The use of pesticides isn’t helping. One particular range of chemicals, with an almost impossible name to pronounce, is neonicotinoids (or neonics for short), the world’s most widely used pesticide, which is employed in the agricultural and horticultural industry to kill a variety of insects. Unfortunately, it also kills pollinating bees, honey bees in particular and native bees.
Without bees we would have no fruit and a variety of other foodstuffs that require pollination.
After a several-year review, the European Union banned the use of neonics from the end of last year. However, the Australian Pesticides and Veterinary Medicines Authority has no plans to initiate a review of neonics.
Yates garden products, which used neonics for years in its pesticide range, has recently advised it’s no longer manufacturing products containing neonics.
The National Centre for Scientific Research in France suggests neonics are 5000-10,000 times more toxic than DDT. Interestingly, my 1948 edition of the “Canberra Gardener” has a full-page advertisement promoting 100 per cent DDT to kill all garden pests!
But back to helping the bees in their search for nectar.
Gardeners are always looking for new varieties of inbred/hybridised flowers. Often these flowers are a little larger or brighter and often more compact, which prevents bees from penetrating their blooms easily.
Bees prefer large, open blooms full of nectar that they can dive into.
For example, some dahlias with their tight flowers, while winning prizes at shows, are unhelpful for bees.
I am told that bees, even though they have five eyes, also have a problem with deep-red flowers. They prefer soft pinks, purples (with lavender so popular), blues and whites.
Bees range far and wide, up to nearly two kilometres from the hive visiting up to 5000 flowers in a single day in 15 or more journeys.
For more information on which flowers encourage bees read the UK book “Planting for Honeybees” by Sarah Wyndham Lewis and James Lewis Weston. It can be ordered through Dymocks in Canberra.

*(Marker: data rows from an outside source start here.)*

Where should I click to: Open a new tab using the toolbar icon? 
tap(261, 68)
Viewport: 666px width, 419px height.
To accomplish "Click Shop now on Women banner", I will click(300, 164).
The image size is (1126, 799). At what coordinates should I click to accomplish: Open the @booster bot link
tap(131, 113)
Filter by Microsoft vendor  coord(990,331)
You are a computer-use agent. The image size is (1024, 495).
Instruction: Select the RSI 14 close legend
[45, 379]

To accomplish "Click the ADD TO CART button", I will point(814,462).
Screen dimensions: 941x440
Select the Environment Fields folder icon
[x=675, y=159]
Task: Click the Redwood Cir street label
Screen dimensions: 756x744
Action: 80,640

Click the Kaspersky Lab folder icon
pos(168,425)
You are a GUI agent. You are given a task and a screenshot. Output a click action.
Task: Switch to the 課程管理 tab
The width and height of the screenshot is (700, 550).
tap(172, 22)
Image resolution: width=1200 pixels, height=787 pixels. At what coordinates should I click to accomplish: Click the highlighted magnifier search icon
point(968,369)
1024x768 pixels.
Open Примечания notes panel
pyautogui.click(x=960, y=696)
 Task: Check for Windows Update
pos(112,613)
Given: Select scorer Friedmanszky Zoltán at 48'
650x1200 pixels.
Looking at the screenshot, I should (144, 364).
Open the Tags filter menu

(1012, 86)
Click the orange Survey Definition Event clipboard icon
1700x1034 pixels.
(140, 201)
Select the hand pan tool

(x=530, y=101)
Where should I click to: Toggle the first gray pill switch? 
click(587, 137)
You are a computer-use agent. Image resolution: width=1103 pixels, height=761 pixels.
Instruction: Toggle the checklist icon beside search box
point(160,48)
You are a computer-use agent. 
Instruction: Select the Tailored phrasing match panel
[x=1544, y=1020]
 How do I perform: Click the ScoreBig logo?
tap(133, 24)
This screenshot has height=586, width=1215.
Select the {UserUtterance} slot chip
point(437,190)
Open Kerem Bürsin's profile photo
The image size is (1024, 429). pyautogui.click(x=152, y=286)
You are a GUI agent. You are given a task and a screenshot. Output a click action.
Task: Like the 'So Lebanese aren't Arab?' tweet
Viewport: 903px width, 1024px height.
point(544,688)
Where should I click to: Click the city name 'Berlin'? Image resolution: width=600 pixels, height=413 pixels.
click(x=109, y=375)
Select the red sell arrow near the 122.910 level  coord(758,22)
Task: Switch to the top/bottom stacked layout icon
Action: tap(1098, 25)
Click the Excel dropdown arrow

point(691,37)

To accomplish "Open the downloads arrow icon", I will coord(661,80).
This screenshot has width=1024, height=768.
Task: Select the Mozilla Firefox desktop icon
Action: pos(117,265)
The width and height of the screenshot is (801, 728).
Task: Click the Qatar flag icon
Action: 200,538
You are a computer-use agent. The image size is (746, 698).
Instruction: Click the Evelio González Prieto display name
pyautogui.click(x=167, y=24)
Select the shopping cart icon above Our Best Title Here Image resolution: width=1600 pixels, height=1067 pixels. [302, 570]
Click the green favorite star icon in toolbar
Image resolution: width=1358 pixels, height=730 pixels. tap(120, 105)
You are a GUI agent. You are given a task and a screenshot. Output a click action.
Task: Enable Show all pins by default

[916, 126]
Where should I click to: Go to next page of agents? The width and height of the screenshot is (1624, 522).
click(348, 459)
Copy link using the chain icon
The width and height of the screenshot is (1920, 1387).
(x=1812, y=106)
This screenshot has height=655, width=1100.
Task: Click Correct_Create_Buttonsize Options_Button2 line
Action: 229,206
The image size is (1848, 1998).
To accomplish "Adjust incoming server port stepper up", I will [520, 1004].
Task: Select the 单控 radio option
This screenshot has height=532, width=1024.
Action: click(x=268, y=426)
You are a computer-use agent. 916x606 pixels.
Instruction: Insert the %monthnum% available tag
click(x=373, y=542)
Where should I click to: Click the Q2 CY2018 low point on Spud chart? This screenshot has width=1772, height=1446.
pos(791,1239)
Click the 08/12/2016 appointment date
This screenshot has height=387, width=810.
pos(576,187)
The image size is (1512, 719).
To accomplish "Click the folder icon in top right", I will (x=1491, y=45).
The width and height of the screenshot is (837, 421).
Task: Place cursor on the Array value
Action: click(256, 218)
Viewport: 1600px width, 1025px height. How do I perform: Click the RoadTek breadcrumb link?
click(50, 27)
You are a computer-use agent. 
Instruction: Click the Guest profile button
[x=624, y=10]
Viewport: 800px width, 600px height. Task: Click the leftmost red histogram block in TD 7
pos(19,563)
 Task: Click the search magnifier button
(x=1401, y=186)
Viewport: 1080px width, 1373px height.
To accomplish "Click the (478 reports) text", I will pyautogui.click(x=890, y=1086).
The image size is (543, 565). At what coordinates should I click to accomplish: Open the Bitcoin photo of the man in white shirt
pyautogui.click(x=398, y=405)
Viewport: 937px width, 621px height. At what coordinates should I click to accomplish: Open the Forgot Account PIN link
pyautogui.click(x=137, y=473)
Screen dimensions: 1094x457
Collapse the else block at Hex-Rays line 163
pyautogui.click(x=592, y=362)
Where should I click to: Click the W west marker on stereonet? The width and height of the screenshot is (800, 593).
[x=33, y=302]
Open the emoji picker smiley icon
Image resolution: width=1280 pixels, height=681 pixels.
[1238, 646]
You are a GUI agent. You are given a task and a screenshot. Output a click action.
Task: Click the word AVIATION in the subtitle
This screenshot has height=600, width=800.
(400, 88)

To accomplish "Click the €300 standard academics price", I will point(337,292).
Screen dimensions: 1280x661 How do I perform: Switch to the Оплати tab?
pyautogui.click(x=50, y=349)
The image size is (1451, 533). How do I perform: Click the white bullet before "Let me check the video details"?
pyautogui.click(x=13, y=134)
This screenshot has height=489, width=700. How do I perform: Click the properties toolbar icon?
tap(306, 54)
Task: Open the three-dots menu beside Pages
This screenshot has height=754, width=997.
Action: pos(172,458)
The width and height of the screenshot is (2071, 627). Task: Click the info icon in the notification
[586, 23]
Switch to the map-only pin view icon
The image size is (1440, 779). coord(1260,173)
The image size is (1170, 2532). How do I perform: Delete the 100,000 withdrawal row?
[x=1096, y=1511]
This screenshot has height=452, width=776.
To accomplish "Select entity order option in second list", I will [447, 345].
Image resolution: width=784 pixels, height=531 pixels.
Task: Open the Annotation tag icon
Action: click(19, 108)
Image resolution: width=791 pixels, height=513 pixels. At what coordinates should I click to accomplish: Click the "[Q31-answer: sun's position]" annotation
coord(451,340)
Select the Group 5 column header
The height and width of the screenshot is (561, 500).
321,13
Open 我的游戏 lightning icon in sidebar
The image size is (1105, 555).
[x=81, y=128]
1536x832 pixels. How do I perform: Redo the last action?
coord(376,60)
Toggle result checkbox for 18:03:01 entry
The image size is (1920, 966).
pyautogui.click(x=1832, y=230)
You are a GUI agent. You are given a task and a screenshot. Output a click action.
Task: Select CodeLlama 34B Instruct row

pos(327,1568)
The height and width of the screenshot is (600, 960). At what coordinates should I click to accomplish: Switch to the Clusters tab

Finally, pure bee honey contains natural preservatives and can never go off. Sealed pots of honey have been found in ancient Egyptian tombs and perfectly edible after 3000 years.
Check shrubs, especially roses and fruit trees for scale insects. Spray with Yates Lime Sulphur or Eco-oil including the ground underneath.
- Take fig-tree cuttings now. Cut a branch the thickness of a finger and about 30 centimetres long, and insert one third into good soil.
- Cut back chrysanthemums to ground level. Time to also dig up and divide if you want more of them.
- Crepe myrtles flower on the new season’s wood, so cut back by one third to encourage new growth and more flowers next autumn.